Renewable energy-focused hybrid supply system for optimal powering the cellular base station

Abstract

With the enhancement of wireless communication and their higher data demand, telecom network operators are continuously deploying the cellular base stations (BSs). This enormous growth of cellular BSs receiving a huge amount of energy and creating immense pressure on the fossil fuel reservation by releasing the greenhouse gas (GHG) emissions. The main objective of this work to build a cost-effective and environment-friendly cellular network powered by the locally available renewable energy sources such as solar photovoltaic (PV), wind turbine (WT), and biomass generator (BG). This article addresses the key challenges of developing a green mobile communication to minimize the net present cost and GHG by maximum utilization of renewable energy. For ensuring the guaranteed continuity of power supply, an adequate battery bank is connected with the hybrid supply system.
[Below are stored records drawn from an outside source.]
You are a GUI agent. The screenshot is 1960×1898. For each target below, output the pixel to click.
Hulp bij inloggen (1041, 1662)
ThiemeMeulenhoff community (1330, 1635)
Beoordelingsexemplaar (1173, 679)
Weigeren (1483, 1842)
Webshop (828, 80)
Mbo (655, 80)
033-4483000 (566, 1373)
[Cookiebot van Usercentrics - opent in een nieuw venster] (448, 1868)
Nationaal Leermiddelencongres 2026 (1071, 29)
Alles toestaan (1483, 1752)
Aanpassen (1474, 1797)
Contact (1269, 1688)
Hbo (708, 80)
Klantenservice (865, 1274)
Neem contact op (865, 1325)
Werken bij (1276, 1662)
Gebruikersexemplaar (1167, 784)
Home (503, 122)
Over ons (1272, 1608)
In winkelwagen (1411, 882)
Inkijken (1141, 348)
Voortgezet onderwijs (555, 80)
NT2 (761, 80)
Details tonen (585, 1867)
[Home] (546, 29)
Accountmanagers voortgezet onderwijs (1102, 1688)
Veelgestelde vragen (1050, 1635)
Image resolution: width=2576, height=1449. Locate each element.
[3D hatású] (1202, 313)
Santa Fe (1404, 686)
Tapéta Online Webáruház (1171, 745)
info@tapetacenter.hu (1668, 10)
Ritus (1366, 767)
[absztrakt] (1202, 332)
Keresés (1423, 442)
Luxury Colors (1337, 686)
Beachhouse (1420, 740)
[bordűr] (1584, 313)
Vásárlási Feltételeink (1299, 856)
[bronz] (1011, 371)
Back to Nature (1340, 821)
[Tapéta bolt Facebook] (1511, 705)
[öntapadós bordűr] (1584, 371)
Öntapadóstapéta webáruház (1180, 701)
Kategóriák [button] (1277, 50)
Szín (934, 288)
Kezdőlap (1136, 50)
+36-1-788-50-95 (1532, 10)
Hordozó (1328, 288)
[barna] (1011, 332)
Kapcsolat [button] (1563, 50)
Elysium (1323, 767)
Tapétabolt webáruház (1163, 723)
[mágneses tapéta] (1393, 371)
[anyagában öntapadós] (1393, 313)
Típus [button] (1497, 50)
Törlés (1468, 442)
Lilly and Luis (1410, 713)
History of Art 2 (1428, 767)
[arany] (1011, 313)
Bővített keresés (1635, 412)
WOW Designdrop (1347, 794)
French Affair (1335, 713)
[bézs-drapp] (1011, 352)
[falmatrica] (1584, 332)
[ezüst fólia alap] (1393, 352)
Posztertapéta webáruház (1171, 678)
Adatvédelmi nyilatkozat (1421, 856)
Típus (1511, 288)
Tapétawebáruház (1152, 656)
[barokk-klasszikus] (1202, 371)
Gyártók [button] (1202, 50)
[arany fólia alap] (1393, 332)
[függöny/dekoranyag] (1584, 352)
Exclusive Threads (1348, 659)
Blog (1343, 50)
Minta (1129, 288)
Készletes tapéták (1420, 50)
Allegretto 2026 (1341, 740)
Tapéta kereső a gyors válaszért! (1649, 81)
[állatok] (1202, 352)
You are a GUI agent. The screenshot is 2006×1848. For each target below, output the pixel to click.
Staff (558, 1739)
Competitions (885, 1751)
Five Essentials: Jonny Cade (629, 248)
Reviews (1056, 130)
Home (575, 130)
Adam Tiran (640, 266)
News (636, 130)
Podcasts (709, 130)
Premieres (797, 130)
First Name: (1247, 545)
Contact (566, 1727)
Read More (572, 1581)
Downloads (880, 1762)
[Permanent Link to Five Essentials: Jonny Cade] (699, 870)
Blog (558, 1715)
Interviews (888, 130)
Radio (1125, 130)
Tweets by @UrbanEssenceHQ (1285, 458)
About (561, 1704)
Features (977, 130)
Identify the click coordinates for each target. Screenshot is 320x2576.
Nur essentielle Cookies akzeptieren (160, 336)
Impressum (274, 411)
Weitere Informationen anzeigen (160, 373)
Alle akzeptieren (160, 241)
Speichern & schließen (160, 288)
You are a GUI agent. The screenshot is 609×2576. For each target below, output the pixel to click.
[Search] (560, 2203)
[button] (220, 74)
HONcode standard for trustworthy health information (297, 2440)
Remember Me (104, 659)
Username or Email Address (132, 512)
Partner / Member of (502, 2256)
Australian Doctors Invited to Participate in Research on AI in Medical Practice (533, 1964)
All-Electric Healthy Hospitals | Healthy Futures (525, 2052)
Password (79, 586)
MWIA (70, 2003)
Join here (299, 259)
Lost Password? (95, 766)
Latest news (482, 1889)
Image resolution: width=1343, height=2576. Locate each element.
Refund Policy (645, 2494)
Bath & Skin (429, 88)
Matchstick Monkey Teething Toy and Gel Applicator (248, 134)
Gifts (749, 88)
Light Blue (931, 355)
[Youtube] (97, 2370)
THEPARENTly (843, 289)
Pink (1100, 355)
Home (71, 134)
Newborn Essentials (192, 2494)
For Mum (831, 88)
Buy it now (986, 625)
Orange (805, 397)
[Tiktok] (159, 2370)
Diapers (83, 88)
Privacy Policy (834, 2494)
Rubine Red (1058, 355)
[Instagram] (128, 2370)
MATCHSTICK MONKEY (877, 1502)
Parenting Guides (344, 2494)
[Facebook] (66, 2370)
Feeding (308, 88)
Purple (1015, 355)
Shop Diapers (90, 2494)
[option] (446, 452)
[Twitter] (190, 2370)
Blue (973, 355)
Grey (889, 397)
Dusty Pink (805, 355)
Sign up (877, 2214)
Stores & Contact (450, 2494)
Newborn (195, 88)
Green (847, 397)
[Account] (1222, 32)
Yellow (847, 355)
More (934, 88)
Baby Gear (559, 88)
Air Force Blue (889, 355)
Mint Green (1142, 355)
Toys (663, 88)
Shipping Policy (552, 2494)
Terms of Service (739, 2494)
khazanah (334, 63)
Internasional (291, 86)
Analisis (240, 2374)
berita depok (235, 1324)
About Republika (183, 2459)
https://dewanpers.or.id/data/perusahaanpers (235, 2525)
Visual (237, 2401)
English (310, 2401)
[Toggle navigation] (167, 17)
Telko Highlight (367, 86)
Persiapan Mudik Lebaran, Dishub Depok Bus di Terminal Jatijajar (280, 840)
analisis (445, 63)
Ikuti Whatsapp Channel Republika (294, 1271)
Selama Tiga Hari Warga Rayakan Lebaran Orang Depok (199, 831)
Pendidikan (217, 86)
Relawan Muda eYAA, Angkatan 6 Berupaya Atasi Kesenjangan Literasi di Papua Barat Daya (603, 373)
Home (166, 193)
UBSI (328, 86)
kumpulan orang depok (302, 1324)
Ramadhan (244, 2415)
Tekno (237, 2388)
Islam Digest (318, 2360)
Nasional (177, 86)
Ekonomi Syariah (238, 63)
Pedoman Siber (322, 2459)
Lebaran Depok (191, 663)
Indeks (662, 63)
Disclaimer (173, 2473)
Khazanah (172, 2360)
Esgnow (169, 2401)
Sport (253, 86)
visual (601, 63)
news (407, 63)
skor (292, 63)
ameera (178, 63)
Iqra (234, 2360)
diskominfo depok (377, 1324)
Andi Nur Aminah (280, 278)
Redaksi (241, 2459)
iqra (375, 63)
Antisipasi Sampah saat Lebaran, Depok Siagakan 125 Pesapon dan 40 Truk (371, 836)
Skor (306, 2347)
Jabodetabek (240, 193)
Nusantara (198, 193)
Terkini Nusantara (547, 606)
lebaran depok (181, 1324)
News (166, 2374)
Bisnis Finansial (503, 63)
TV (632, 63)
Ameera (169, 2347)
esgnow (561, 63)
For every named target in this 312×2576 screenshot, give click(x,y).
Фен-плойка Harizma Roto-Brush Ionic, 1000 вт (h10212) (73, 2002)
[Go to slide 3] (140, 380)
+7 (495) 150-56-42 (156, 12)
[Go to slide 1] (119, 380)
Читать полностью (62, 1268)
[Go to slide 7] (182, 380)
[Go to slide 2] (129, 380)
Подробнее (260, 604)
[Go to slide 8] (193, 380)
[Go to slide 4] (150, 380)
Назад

The technical criteria, optimal component size, and energy issues of the hybrid solar PV/WT/BG powered cellular BSs are critically evaluated using HOMER optimization software considering the dynamic fluctuation of the users and renewable energy sources. Simulation results illustrate that the hybrid solar PV/WT/BG system can satisfy the BS energy demand with the lowest value of net present cost. Moreover, the battery bank can support the cellular network for 162 hours during the emergency hours, which is sufficient time for fixing the renewable energy sources. In summary, the hybrid solar PV/WT/BG system along with sufficient energy storage devices is an effective solution for developing green cellular communication considering the geographical location.